The policy document on Ukraine carried by an official and photographed on Downing Street states that “the UK should not support for now trade sanctions or close London’s financial centre to Russians”. It has been cited as evidence that the UK government is putting the interests of the City above that of Crimea. But it does say “for now”, and it suggests that the government is considering travel bans and visa restrictions along with other EU countries. On Tuesday, Foreign Secretary William Hague told the House of Commons that economic options remained open.
“We must at least take consolation in the thought that we did not begin the war, that we are only defending our country, our native land.”
- Leo Tolstoy, Sevastopol Stories, 1855
Young Leo was writing rare nonsense but he is nonetheless instructive.

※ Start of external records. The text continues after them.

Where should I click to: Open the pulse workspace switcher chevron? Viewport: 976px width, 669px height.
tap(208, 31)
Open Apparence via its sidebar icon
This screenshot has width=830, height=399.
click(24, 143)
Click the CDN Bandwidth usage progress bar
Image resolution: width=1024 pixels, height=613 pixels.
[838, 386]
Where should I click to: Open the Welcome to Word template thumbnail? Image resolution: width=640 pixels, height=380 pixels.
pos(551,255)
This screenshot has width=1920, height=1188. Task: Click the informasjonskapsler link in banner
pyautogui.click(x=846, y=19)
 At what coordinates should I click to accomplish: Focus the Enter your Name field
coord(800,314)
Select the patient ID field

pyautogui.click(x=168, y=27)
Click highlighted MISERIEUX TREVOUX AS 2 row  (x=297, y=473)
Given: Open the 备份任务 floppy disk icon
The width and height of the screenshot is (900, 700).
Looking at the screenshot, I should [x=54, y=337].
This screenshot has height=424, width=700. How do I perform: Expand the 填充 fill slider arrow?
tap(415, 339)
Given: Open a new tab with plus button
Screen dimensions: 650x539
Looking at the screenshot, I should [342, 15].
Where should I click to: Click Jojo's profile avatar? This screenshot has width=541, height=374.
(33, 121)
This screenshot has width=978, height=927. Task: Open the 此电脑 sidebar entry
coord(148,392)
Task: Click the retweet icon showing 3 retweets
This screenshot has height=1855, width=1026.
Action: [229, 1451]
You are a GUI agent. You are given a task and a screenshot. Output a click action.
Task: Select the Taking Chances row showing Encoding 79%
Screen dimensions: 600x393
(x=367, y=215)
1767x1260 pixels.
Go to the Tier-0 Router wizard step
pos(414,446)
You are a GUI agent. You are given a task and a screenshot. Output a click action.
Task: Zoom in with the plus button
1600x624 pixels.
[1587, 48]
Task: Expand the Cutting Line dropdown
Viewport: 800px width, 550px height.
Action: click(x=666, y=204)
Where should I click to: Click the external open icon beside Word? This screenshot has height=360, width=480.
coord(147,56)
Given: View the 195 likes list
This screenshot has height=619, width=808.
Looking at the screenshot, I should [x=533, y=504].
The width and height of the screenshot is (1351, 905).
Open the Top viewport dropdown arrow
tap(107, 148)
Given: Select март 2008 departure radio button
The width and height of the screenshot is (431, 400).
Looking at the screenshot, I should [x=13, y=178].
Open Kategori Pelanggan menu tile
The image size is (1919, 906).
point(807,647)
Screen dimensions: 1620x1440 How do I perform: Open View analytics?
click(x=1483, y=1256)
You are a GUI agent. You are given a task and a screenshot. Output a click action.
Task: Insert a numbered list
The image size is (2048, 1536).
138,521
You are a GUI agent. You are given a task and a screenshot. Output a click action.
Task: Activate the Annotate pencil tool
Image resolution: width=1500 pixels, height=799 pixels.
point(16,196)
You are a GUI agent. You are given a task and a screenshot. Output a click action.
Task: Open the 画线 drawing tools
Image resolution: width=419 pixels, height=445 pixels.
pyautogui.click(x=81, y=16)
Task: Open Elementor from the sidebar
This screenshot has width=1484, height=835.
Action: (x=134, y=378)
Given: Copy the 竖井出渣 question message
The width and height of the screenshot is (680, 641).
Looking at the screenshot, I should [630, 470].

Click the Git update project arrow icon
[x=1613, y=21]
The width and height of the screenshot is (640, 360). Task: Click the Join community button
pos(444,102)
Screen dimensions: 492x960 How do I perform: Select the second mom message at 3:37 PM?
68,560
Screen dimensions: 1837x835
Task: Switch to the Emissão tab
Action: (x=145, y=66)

Over the weekend, in response to events in Crimea, there was an outpouring of analysis about Russia and how “the west” should respond. It was as if the focus of the foreign policy establishment hurriedly and belatedly shifted back to Russia; during the past few days one can almost hear the sound of dust being blown off cold war books. (Remember when we laughed at Mitt Romney for his comments about Russia?) The facts on the ground are what matter most but for anyone wanting perceptive comment and analysis, I have tried to link to or excerpt some of the best below.
Vladimir Putin has an op-ed in The New York Times reassuring Americans that he is on their side. Its cuddliness brought to mind the west’s wartime image of another Russian leader. I am surprised this one did not sign the piece Uncle Vlad.